13 Then I heard two holy ones talking to each other. One of them asked, “How long will the events of this vision last? How long will the rebellion that causes desecration stop the daily sacrifices? How long will the Temple and heaven’s army be trampled on?”

14 The other replied, “It will take 2,300 evenings and mornings; then the Temple will be made right again.”

Gabriel Explains the Vision

15 As I, Daniel, was trying to understand the meaning of this vision, someone who looked like a man stood in front of me. 16 And I heard a human voice calling out from the Ulai River, “Gabriel, tell this man the meaning of his vision.”

17 As Gabriel approached the place where I was standing, I became so terrified that I fell with my face to the ground. “Son of man,” he said, “you must understand that the events you have seen in your vision relate to the time of the end.”

18 While he was speaking, I fainted and lay there with my face to the ground. But Gabriel roused me with a touch and helped me to my feet.

19 Then he said, “I am here to tell you what will happen later in the time of wrath. What you have seen pertains to the very end of time. 20 The two-horned ram represents the kings of Media and Persia. 21 The shaggy male goat represents the king of Greece,[e] and the large horn between his eyes represents the first king of the Greek Empire. 22 The four prominent horns that replaced the one large horn show that the Greek Empire will break into four kingdoms, but none as great as the first.

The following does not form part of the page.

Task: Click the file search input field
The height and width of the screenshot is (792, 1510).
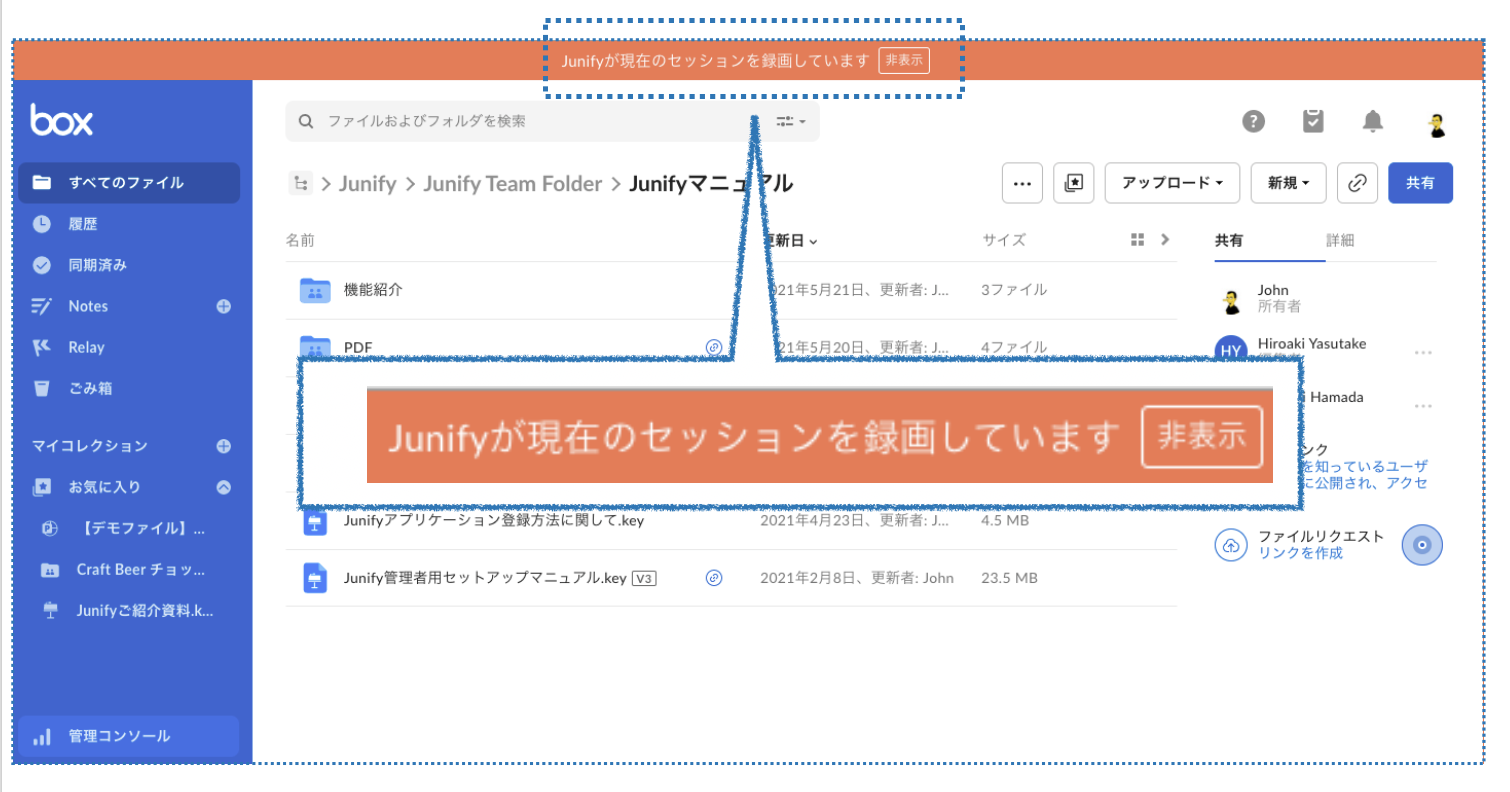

23 “At the end of their rule, when their sin is at its height, a fierce king, a master of intrigue, will rise to power. 24 He will become very strong, but not by his own power. He will cause a shocking amount of destruction and succeed in everything he does. He will destroy powerful leaders and devastate the holy people. 25 He will be a master of deception and will become arrogant; he will destroy many without warning. He will even take on the Prince of princes in battle, but he will be broken, though not by human power.

26 “This vision about the 2,300 evenings and mornings[f] is true. But none of these things will happen for a long time, so keep this vision a secret.”

27 Then I, Daniel, was overcome and lay sick for several days. Afterward I got up and performed my duties for the king, but I was greatly troubled by the vision and could not understand it.

Footnotes

  1. 8:1 The original text from this point through chapter 12 is in Hebrew. See note at 2:4.
  2. 8:2 Or the Ulai Gate; also in 8:16.
  3. 8:3 Or the gate; also in 8:6.
  4. 8:11-12 The meaning of the Hebrew for these verses is uncertain.
  5. 8:21 Hebrew of Javan.
  6. 8:26 Hebrew about the evenings and mornings; compare 8:14.